- **Activity**:
Transcribe the listing below in its entirety, exactly.

━━━━━ Available data ━━━━━

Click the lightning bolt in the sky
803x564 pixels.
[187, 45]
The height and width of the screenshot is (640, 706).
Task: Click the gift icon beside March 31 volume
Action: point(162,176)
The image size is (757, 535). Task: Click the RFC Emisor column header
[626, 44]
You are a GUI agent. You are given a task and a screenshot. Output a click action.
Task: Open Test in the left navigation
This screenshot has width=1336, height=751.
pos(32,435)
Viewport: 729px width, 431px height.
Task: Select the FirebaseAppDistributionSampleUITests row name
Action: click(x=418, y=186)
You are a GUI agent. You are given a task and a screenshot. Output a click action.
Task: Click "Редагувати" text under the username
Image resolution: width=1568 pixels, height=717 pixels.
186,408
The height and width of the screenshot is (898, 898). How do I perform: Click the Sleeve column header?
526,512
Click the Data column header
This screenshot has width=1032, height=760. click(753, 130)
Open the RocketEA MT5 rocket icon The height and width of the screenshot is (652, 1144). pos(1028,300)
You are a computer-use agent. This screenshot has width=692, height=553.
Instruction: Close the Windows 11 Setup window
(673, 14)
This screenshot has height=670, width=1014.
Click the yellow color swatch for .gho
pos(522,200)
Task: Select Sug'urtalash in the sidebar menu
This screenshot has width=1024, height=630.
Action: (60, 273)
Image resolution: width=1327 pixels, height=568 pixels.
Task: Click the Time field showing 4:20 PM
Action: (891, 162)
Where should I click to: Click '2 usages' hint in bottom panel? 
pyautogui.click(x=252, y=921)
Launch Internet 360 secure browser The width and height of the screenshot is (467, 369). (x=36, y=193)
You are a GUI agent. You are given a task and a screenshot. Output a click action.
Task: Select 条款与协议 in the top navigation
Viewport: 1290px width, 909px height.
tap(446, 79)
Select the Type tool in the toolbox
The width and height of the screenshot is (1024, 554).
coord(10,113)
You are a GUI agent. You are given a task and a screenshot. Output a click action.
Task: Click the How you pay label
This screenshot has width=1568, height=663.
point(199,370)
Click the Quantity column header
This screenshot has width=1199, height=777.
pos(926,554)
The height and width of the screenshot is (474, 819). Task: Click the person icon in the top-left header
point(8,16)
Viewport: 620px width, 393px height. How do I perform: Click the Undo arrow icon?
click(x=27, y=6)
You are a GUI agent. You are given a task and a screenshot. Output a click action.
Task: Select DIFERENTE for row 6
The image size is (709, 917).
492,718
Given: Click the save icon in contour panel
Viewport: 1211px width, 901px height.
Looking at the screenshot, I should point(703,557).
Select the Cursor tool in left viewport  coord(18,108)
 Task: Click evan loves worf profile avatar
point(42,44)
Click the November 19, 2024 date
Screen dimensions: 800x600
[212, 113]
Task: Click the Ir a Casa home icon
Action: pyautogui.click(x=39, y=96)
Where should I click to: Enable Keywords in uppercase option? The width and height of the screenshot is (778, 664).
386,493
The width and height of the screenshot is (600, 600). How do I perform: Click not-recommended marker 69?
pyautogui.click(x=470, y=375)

━━━━━

- **Exercise response**:
Click the lightning bolt in the sky
803x564 pixels.
[187, 45]
The height and width of the screenshot is (640, 706).
Task: Click the gift icon beside March 31 volume
Action: point(162,176)
The image size is (757, 535). Task: Click the RFC Emisor column header
[626, 44]
You are a GUI agent. You are given a task and a screenshot. Output a click action.
Task: Open Test in the left navigation
This screenshot has width=1336, height=751.
pos(32,435)
Viewport: 729px width, 431px height.
Task: Select the FirebaseAppDistributionSampleUITests row name
Action: click(x=418, y=186)
You are a GUI agent. You are given a task and a screenshot. Output a click action.
Task: Click "Редагувати" text under the username
Image resolution: width=1568 pixels, height=717 pixels.
186,408
The height and width of the screenshot is (898, 898). How do I perform: Click the Sleeve column header?
526,512
Click the Data column header
This screenshot has width=1032, height=760. click(753, 130)
Open the RocketEA MT5 rocket icon The height and width of the screenshot is (652, 1144). pos(1028,300)
You are a computer-use agent. This screenshot has width=692, height=553.
Instruction: Close the Windows 11 Setup window
(673, 14)
This screenshot has height=670, width=1014.
Click the yellow color swatch for .gho
pos(522,200)
Task: Select Sug'urtalash in the sidebar menu
This screenshot has width=1024, height=630.
Action: (60, 273)
Image resolution: width=1327 pixels, height=568 pixels.
Task: Click the Time field showing 4:20 PM
Action: (891, 162)
Where should I click to: Click '2 usages' hint in bottom panel? 
pyautogui.click(x=252, y=921)
Launch Internet 360 secure browser The width and height of the screenshot is (467, 369). (x=36, y=193)
You are a GUI agent. You are given a task and a screenshot. Output a click action.
Task: Select 条款与协议 in the top navigation
Viewport: 1290px width, 909px height.
tap(446, 79)
Select the Type tool in the toolbox
The width and height of the screenshot is (1024, 554).
coord(10,113)
You are a GUI agent. You are given a task and a screenshot. Output a click action.
Task: Click the How you pay label
This screenshot has width=1568, height=663.
point(199,370)
Click the Quantity column header
This screenshot has width=1199, height=777.
pos(926,554)
The height and width of the screenshot is (474, 819). Task: Click the person icon in the top-left header
point(8,16)
Viewport: 620px width, 393px height. How do I perform: Click the Undo arrow icon?
click(x=27, y=6)
You are a GUI agent. You are given a task and a screenshot. Output a click action.
Task: Select DIFERENTE for row 6
The image size is (709, 917).
492,718
Given: Click the save icon in contour panel
Viewport: 1211px width, 901px height.
Looking at the screenshot, I should point(703,557).
Select the Cursor tool in left viewport  coord(18,108)
 Task: Click evan loves worf profile avatar
point(42,44)
Click the November 19, 2024 date
Screen dimensions: 800x600
[212, 113]
Task: Click the Ir a Casa home icon
Action: pyautogui.click(x=39, y=96)
Where should I click to: Enable Keywords in uppercase option? The width and height of the screenshot is (778, 664).
386,493
The width and height of the screenshot is (600, 600). How do I perform: Click not-recommended marker 69?
pyautogui.click(x=470, y=375)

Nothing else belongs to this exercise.